I felt strangely uncomfortable as I walked up the school drive that I hadn’t trodden on for a dozen years or more. I was just waiting to be pounced on for not wearing a cap. At the entrance hall I was met by a recently appointed master. “Oh, hello. I’m Worthington. Science fifth and six forms. Have a sherry”.I took his scientific sherry and went in. Standing in the hall grouped decorously in a semi-circle was a bevy of my past teachers looking absurdly smart. It was like dreaming you were taking your entrance exam again. There they were in their dinner jackets and smartly pressed black trousers. I thought of the old familiar baggy trousers lying neglected at home. The senior English Master lunged forward to meet me. “Ah, Tow- Al- “ ….he just couldn’t decide whether it should be Christian or surname and in the end settled for “ dear boy, how nice to see you”. How benign he seemed. In his heyday it was rumoured he used to throw chairs at boys he didn’t like. Fortunately he was never very accurate. “Won’t you take a chair?” We chatted, mainly about me. I learnt about the latest group of bright sparks in the school and tried very hard to share his enthusiasm for the up and coming candidates about to take their advanced exams. I dutifully did the rounds of the old familiar faces, drank far too many glasses of sherry and noted with pleasure that the gym master had put on a lot of weight. It wasn’t long before Old Jarvis, the caretaker interrupted the proceedings with - “Please take your seats, Gentlemen. Dinner is all but ready”.
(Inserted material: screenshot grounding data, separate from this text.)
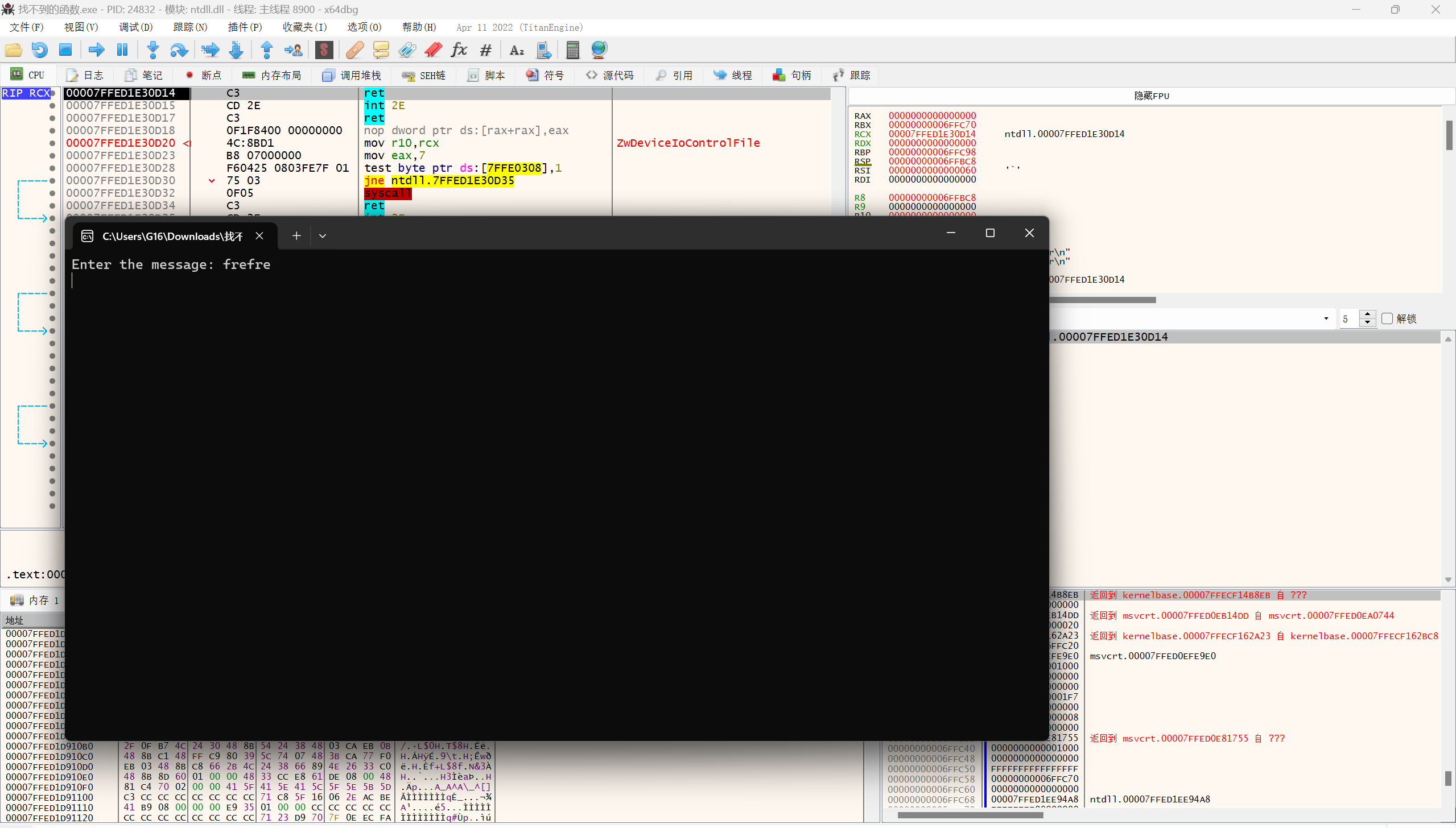Pause execution with the pause icon
This screenshot has width=1456, height=828.
click(x=122, y=50)
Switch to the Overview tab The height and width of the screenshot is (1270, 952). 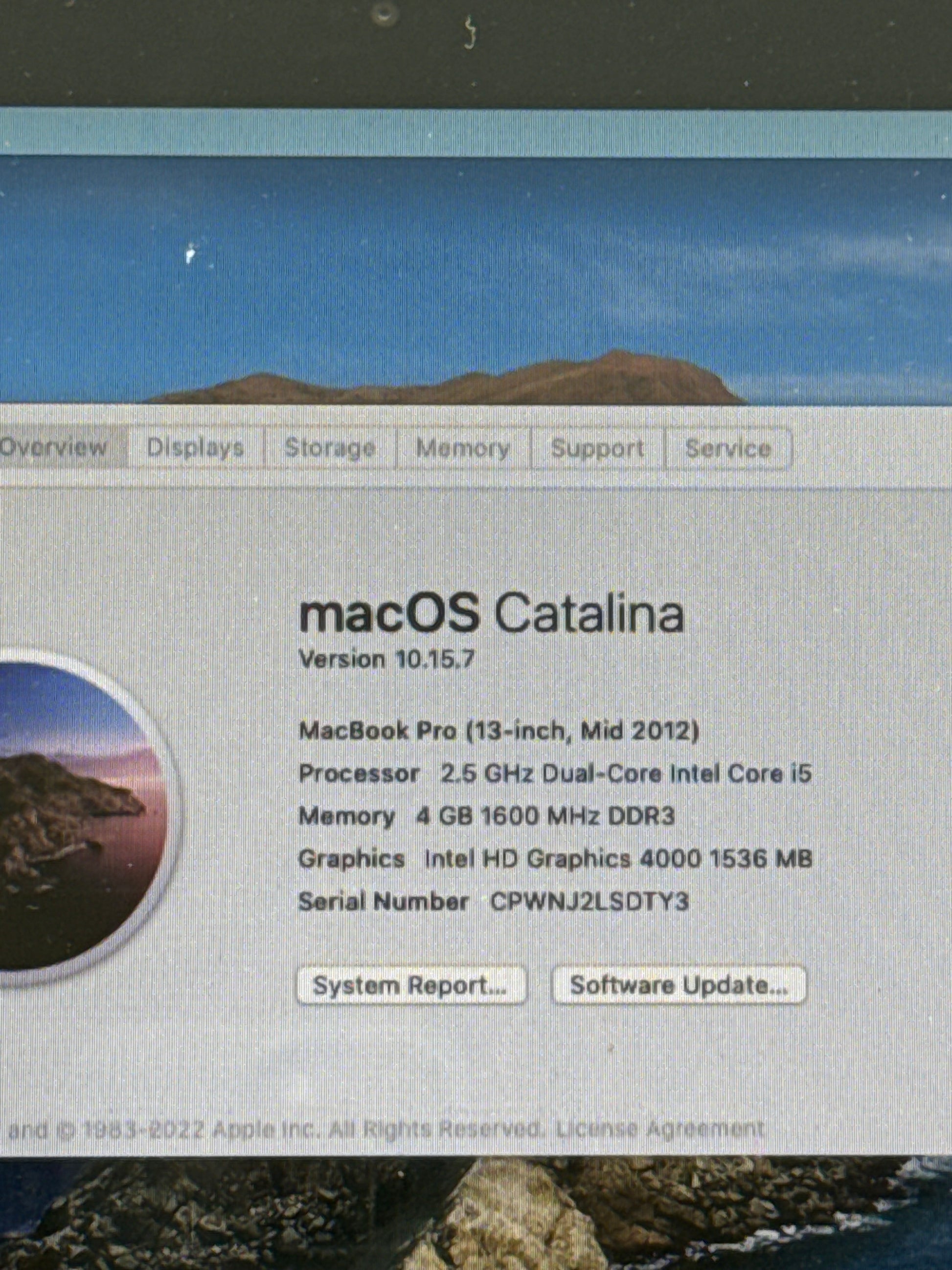[54, 447]
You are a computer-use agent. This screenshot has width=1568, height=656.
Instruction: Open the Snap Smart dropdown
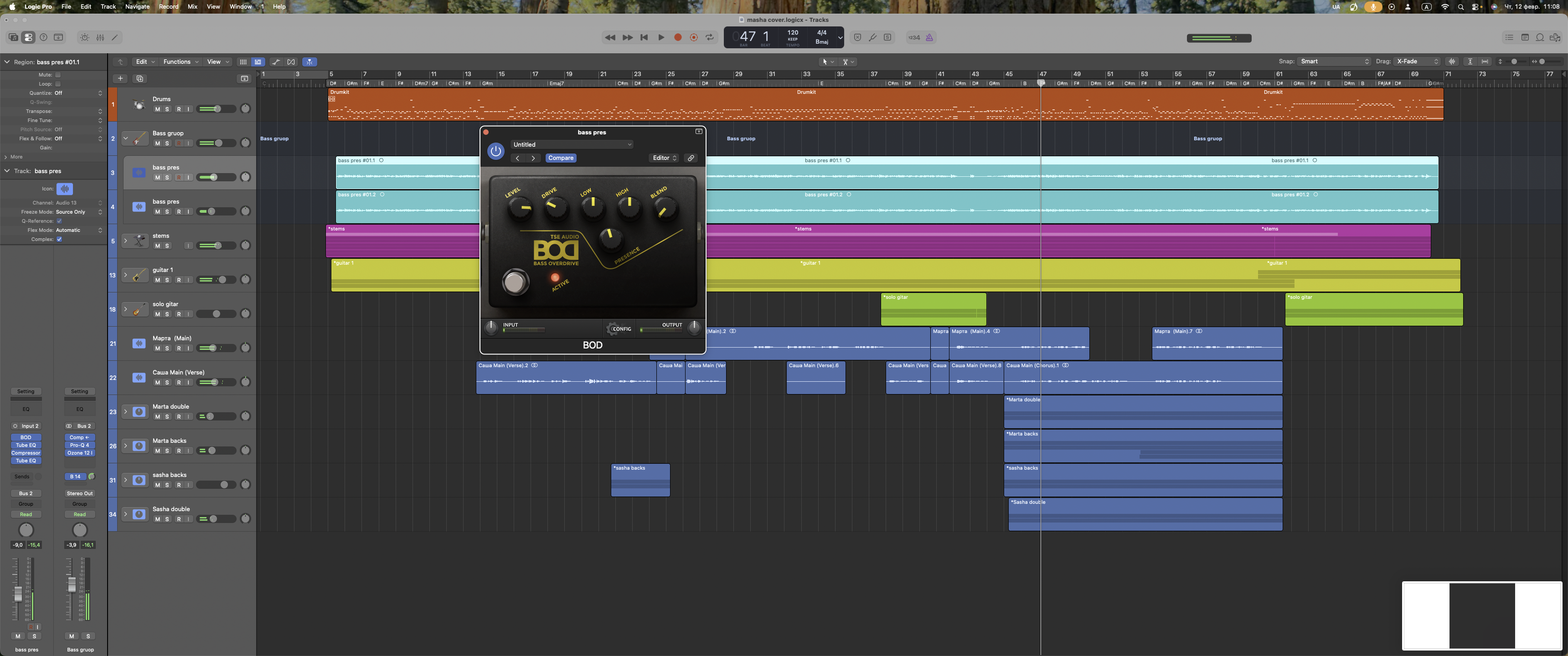1334,62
I had been placed between two of my contemporaries, Herrington and Gadsby, both of whom I suddenly remembered had been notorious cheats. They both looked terribly prosperous and I couldn’t help wondering whether they were still up to their old tricks in adult life. I didn’t enjoy my meal one little bit. It was partly the anticipation of making my speech and partly Herrington and Gadsby reverting to childhood as they continually flicked rolled up bread pellets at one another. I watched Old Rusty tucking into his cream caramel and I knew that when the last drop of juice had been lapped up, I should have to start. There was a stillness in the hall and I began. Herrington and Gadsby had a last flick and sat back to listen. It was like reading your essay out aloud to the class. The guests adopted their listening expressions and I battled on with my prepared jokes and loyal comments. Old Rusty sat there motionless. I couldn’t be sure whether his deaf aid was switched on or not. Then gradually I began to develop the eulogy and was glancing in Old Rusty’s direction. I noticed then he was slipping away into sleep. As he gently slumbered, I had reached the bit about all of us remembering how he had always been so patient in listening to our different problems. Still, he knew I meant well. As the applause fitfully greeted the end of my speech, I sat down. The party began to break up. I thought it fitting now to go over and shake Old Rusty by the hand and wish him a happy retirement. “A most interesting speech and charming tribute” he wheezed. He tottered slightly as he spoke. How frail he looked. There was no denying it he was a genuine old master. Why, I don’t suppose he even remembered who I was. Still, it was really nice to have seen him before he finally passed on. We wished each other the best of luck and I felt quite sad as I watched him hobbling ou of the hall. He stopped for a moment in the doorway and came back towards me. Poor old fellow, perhaps he didn’t actually know where he was. “By the way,” he said “be a good chap and let me have that history text book back soon I lent you, I’ve been waiting twelve and a half years for it.”